El dato de los 200 millones de dólares del contrato en disputa con Anthropic también aporta una escala. (https://fortune.com/2026/02/27/openai-in-talks-with-pentagon-after-anthropic-blowup/) Un acuerdo así puede financiar infraestructura, seguridad y equipos dedicados. Pero solo es buen negocio si no se convierte en un pozo de costos crecientes por cambios de alcance. El riesgo de los contratos gubernamentales no es que paguen poco; es que paguen bien mientras te exigen operar como si tu estructura fuera la de un contratista de defensa tradicional.
El movimiento de OpenAI sugiere aprendizaje: negociar desde el inicio el perímetro de despliegue, el control de salvaguardas y la no obligación de anular negativas. Ese “no” escrito en contrato es el equivalente financiero a fijar límites al costo variable y al costo reputacional.
La dirección es clara: ganar el contrato sin vender el volante del producto
Este episodio deja una señal útil para cualquier CEO o CFO que venda tecnología de misión crítica a grandes compradores institucionales. La negociación no se define solo en precio y volumen, sino en quién controla el sistema en operación.
Anthropic, según el reporte, defendió líneas rojas y ahora enfrenta un proceso de salida federal y una posible designación de riesgo de cadena de suministro, que además anunció que desafiará en tribunales. (https://fortune.com/2026/02/27/openai-in-talks-with-pentagon-after-anthropic-blowup/) OpenAI, por su parte, se posiciona para capturar el espacio vacante, pero intentando conservar controles propios y limitar despliegue a contextos donde la complejidad operativa sea manejable.

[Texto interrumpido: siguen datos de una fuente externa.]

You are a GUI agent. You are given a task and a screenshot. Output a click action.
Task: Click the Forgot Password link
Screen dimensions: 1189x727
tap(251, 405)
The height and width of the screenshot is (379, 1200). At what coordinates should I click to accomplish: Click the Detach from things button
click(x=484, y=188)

Financieramente, la lección es concreta. Un contrato grande solo fortalece a la empresa si viene con límites que preserven el margen y reduzcan la varianza del costo. El acuerdo ideal no es el que más titulares produce, sino el que define el perímetro de uso, evita excepciones y convierte el riesgo en reglas operativas. Al final, la empresa que mantiene el control es la que puede financiarse con ingresos reales y repetibles, porque el dinero del cliente sigue siendo la única validación que asegura la supervivencia y el control de la empresa.